» **TASK DETAILS**
Copy out the records word for word, beginning with the line that contains "Tap the METRÔ" and continuing through the line that contains "Click the Cut", with both of those lines included.

» **ENTRIES PROVIDED**
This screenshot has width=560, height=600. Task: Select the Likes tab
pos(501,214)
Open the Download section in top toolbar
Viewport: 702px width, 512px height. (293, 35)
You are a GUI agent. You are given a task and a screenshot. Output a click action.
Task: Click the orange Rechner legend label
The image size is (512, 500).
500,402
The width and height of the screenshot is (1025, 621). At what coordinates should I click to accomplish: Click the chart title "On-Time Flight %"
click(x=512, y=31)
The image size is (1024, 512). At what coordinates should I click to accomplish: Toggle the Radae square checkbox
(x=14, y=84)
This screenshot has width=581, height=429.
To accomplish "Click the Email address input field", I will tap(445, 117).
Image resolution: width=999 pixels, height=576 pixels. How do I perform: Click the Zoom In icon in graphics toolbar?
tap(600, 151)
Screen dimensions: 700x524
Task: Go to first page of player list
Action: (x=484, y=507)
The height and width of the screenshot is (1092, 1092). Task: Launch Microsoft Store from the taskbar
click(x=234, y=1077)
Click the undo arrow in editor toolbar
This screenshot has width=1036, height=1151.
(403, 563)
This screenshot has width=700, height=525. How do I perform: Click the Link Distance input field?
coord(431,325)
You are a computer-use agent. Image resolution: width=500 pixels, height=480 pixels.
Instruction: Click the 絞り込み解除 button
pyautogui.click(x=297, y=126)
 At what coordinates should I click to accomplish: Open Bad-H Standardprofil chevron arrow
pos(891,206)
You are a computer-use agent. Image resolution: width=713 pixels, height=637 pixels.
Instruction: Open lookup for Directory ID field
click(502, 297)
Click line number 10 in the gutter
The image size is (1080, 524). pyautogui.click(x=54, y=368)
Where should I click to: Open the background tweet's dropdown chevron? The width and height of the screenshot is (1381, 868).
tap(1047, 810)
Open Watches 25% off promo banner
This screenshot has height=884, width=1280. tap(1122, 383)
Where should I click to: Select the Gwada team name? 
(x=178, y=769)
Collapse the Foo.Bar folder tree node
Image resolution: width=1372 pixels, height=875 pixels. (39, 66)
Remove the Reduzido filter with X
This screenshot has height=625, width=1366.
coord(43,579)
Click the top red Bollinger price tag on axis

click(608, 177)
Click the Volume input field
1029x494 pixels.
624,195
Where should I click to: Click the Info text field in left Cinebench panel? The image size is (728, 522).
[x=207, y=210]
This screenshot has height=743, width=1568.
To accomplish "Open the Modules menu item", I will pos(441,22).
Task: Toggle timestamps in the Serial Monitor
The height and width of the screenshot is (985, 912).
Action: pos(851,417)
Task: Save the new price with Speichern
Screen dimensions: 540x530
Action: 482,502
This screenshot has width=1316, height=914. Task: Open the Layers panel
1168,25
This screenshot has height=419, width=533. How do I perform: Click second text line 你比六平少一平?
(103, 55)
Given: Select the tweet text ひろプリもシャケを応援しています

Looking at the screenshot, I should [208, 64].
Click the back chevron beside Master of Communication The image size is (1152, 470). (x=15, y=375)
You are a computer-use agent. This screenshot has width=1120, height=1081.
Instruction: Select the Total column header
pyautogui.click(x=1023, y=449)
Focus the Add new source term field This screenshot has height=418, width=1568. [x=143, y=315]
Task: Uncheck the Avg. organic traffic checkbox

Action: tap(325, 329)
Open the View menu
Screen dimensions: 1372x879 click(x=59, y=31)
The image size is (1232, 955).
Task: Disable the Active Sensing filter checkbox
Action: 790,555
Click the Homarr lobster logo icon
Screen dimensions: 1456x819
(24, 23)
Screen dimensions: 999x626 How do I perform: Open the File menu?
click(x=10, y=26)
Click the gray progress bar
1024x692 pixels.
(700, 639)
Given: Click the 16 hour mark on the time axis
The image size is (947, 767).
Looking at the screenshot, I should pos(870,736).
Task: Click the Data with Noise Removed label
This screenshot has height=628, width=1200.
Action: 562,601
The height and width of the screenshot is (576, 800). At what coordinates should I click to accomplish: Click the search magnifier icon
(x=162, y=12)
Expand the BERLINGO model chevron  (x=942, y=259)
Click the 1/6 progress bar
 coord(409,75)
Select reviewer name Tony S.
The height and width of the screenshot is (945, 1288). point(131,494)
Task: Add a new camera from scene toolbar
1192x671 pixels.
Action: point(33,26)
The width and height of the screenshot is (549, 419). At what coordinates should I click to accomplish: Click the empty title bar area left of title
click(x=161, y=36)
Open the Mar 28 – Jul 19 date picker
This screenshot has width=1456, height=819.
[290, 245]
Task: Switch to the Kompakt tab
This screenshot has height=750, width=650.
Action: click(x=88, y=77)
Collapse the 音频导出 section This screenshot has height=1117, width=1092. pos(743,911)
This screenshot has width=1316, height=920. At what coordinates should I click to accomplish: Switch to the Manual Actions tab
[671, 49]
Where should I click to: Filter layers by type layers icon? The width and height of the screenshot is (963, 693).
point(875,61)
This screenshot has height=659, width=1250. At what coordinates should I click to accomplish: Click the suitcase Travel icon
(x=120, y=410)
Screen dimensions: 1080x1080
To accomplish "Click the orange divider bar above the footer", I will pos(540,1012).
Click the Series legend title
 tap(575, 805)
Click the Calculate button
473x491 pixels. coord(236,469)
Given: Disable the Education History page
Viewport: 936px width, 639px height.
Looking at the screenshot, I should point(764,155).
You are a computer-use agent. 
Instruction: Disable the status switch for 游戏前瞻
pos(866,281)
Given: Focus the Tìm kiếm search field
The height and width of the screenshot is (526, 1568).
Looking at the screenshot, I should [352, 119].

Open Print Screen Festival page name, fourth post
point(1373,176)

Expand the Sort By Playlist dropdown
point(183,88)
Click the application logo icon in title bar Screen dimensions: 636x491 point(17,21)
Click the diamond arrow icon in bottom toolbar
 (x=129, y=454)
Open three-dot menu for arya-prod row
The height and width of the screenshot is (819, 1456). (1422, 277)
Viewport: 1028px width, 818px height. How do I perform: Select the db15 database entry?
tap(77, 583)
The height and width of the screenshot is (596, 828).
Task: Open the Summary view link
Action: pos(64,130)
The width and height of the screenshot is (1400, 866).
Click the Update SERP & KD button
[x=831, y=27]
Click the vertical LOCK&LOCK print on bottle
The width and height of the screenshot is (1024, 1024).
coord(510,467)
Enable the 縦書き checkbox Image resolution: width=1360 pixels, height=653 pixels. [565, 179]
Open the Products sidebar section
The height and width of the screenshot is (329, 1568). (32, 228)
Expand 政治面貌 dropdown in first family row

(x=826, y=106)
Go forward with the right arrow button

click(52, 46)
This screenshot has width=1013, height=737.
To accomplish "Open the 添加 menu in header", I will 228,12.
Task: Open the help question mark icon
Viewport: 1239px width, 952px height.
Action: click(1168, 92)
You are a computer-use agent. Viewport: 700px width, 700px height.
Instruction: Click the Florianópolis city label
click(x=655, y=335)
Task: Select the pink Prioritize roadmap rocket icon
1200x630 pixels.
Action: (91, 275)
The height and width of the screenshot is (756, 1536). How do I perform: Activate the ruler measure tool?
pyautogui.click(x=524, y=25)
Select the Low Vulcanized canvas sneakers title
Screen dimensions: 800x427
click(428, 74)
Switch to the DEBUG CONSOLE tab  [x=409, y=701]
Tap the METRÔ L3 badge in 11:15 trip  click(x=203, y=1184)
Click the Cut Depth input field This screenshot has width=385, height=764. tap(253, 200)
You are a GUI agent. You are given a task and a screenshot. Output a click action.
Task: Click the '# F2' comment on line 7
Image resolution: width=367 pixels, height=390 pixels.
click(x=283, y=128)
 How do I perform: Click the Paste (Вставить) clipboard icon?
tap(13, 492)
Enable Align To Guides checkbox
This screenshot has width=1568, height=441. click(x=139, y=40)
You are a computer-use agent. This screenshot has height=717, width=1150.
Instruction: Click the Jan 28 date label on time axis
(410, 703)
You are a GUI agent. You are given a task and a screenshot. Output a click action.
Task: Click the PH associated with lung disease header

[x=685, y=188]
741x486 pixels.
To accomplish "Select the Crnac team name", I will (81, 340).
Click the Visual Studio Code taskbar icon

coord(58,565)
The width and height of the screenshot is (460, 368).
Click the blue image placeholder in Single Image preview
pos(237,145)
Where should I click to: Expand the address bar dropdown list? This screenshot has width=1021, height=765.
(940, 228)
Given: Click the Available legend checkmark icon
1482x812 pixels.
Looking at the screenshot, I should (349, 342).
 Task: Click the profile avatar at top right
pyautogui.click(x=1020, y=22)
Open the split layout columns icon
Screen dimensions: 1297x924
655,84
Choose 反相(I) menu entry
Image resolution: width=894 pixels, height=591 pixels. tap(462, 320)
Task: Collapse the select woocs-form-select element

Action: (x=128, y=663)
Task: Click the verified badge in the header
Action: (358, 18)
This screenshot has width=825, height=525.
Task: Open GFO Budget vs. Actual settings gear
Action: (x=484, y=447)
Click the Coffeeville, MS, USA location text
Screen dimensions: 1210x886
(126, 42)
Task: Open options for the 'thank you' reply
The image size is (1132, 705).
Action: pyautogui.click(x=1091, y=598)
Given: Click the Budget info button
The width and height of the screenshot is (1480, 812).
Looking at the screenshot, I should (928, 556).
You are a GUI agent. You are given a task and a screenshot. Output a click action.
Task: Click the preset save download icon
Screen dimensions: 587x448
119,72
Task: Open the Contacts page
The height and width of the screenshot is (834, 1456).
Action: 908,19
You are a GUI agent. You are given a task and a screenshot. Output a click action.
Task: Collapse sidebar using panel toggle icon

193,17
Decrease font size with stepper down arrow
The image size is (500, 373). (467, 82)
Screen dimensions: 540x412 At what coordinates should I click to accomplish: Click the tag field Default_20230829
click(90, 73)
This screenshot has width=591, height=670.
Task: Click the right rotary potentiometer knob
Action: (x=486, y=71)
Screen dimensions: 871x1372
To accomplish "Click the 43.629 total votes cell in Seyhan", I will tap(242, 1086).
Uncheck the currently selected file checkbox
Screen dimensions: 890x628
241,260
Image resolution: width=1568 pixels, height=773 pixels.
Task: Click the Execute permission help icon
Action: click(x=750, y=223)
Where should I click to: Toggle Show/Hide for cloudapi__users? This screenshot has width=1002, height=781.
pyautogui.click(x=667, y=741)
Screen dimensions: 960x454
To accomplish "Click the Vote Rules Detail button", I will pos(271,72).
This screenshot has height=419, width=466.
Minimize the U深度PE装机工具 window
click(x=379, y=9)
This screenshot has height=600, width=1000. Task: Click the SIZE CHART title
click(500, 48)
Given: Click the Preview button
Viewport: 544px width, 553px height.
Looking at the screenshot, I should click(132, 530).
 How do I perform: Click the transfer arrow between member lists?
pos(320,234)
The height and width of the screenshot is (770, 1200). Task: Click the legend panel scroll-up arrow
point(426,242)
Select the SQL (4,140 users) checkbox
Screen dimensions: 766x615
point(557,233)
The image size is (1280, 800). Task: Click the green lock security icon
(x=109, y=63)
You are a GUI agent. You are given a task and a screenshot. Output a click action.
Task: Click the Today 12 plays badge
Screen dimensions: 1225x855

» **THE RESULT**
Tap the METRÔ L3 badge in 11:15 trip  click(x=203, y=1184)
Click the Cut Depth input field This screenshot has width=385, height=764. tap(253, 200)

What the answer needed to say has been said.